Records shown:
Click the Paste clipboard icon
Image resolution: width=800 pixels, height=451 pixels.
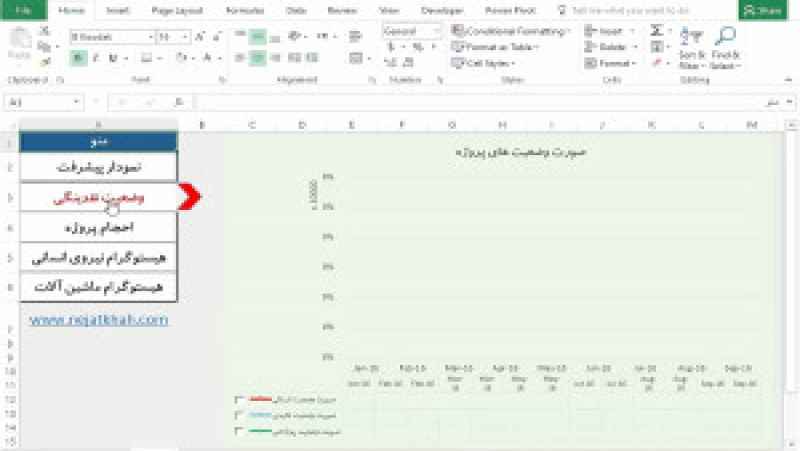pyautogui.click(x=19, y=40)
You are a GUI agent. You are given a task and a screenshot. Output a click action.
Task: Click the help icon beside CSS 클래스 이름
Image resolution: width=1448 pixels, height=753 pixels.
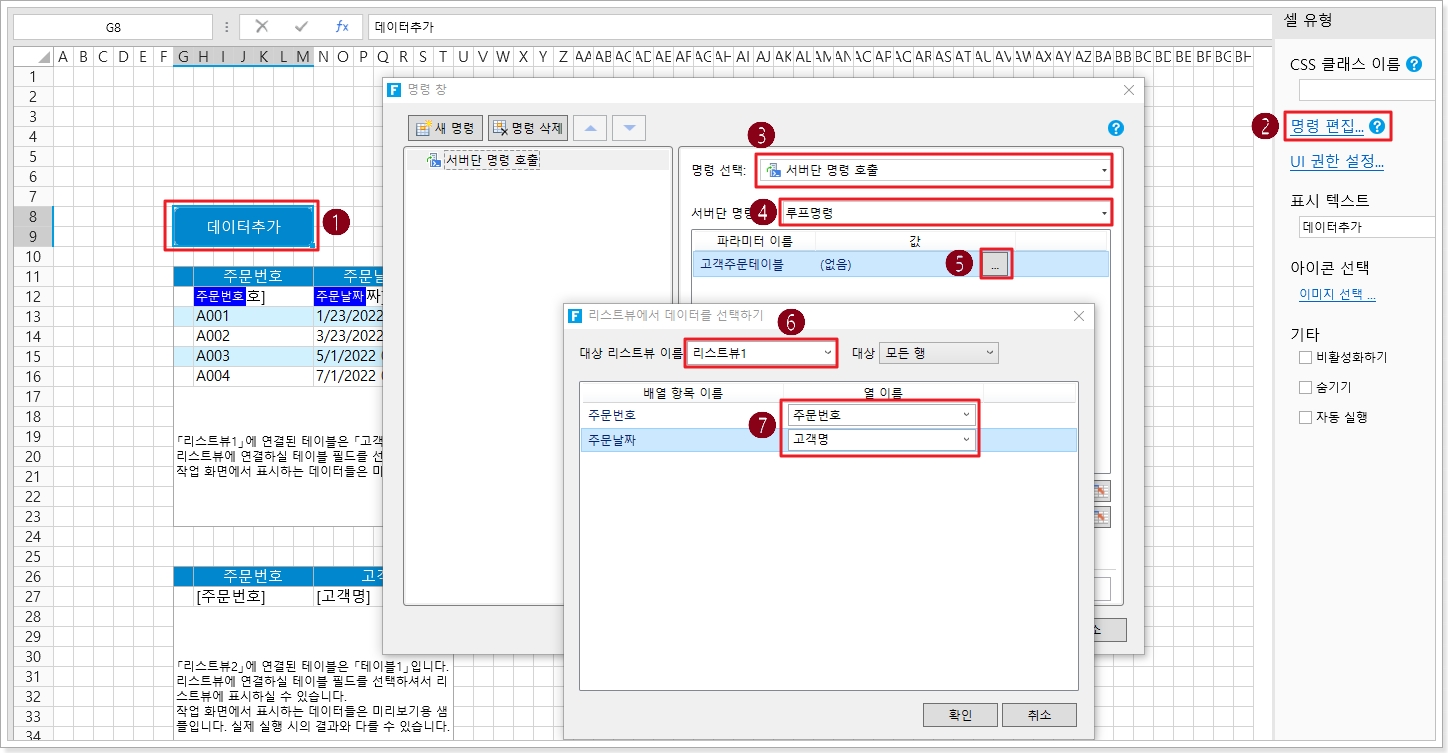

What the task requires:
Copy all the records with every "icon" swapped for "button" and nothing else changed, and leave out the pictures.

The output:
Click the Paste clipboard button
Image resolution: width=800 pixels, height=451 pixels.
pyautogui.click(x=19, y=40)
You are a GUI agent. You are given a task and a screenshot. Output a click action.
Task: Click the help button beside CSS 클래스 이름
Image resolution: width=1448 pixels, height=753 pixels.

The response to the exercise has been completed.